Он отодвигает меня, как отодвинул бы портьеру датский принц Гамлет, за которой уже нечто случилось (этот красноречивый жест — как подошел бы ему «Хор скованных холодом» Перселла — говорит о том, что для него — меня нет, и не было никогда.) Он идет мимо мусорных ящиков — наверняка чувствует мой взгляд, — вот обойдет сейчас крышку канализационного люка, которая вечно ухает в темноте, — обернется. (Обошел, но не обернулся.) Я смотрю на его спину и думаю о том, как же перепутываются роли в жизни, это ведь я почти как Гамлет, это ведь мне судьба в руку вложила кинжал, чтобы я нанес удар через портьеру, за которой прячется… блистательный исполнитель сразу двух ролей. А потом таким вот выверенным жестом отодвинуть бы тяжелый пыльный бархат, за которым…
Рамин быстро спускается с шаткой лестницы.
Он сейчас (судя по окнам) на высоте второго этажа, но я все равно боюсь за него, боюсь даже предупредить его, чтобы слезал осторожней.
— Не уходи, Илья, подожди.
Пока мы поднимались на третий этаж, он все выпытывал у меня, что означает слово «выблядок», я постарался объяснить ему, что не стоит этому слову придавать какое-то особое значение, оно просто обычное ругательство в длинной череде других, с которыми он уже наверняка успел познакомиться на школьных партах и на нашей улице. Не знаю, поверил ли мне мальчишка.
— Илья, ты завтра уедешь или еще немножко побудешь? — спрашивает он уже у своей двери.
— Думаю, еще побуду.
Он помигал мне фонариком и немного погодя согнулся церемонно над половиком: пропустил вперед себя вылепленное из воздуха парадного «Ваше Высочество», после чего закрыл за собою дверь.
Странно, но я вдруг поймал себя на том, что волнуюсь, переживаю за него, что будущее этого мальчугана мне совсем не безразлично, и ближайшее, и отдаленное, — будущее уже без меня, уже, когда я, Илья Новогрудский, незадачливый писака, дикарь, превращусь вот в такой вот призрак, вот в такое вот невидимое «Ваше Высочество», прилетевшее на миг в знакомое парадное по случаю сильной тоски, которое он, конечно же, не заметит и перед которым наверняка хлопнет дверью.
Мама натирала мастикой пол в большой комнате, когда я вошел. Не глядя на меня, она механическим движением запулила в сторону двери домашние тапочки.
Мило. Очень мило.
— Как снежный человек не ходи, каждый день натираю. — И опять заскользила, затанцевала быстро.

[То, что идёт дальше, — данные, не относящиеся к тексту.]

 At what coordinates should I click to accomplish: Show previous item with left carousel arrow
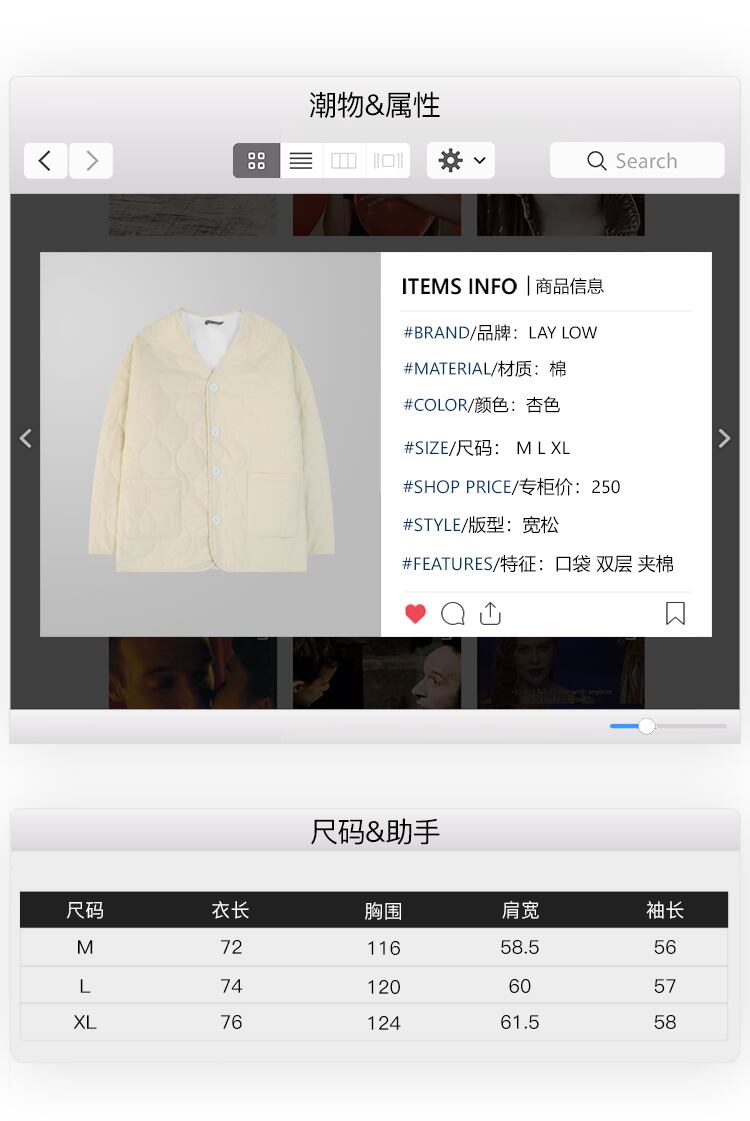pyautogui.click(x=26, y=438)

Мне сейчас кажется, что все женщины подчинены какому-то одному-единственному ритму и когда притопывают от холода у высотки на площади Восстания, и когда подпихивают тряпку балетным движением под размораживаемый холодильник, и когда вот так вот натирают полы; а еще мне сейчас показалось, что этими движениями, ногой туда-сюда, мама что-то стирает сейчас из моей жизни… Неспроста же я вот уже несколько дней называю ее про себя Ольгой Александровной и ничего не могу с собой поделать.
Чувствуя, что вот так вот брошенные тапочки могут окончательно вывести меня из себя, я зубы стискиваю и, ничего не говоря, нагибаюсь, чтобы перевернуть один, упавший подошвой вверх; перевернув, подумал вдруг, а ведь в эти самые, такие домашние, такие уютные, такие клетчатые тапочки до моего приезда вполне мог влезать Заур-муаллим в поисках услады, душевного покоя и равновесия. Кто знает, может быть, благодаря этим совместно с ним надеваемым тапочкам мне и заменили казнь на предложение как можно скорее убраться из города.
Я представляю себе, как взволновали бы Заура-муаллима эти мамины движения, этот один на всех женщин ритм (что ему, этому древнему ритму, свержение президента, какая-то стрельба по ночам в центре города, какое-то купленное за немалые деньги наступление на фронте), собирающий великое множество имен в один танец. Какой по счету головокружительный круг этого танца изобразил Матисс?! Я представляю себе, как Заур-муаллим входит, как он… но нет — тут уже, помимо воли, приходится выставлять один заградительный флажок за другим: «туда нельзя» и «сюда нельзя», а «сюда — тем паче». Вот оно, еще одно, неучтенное мною в пельменной на Баррикадной, свойство флагов — удерживать нас от… Ну хорошо-хорошо, а в свою маленькую комнатку я могу пройти?!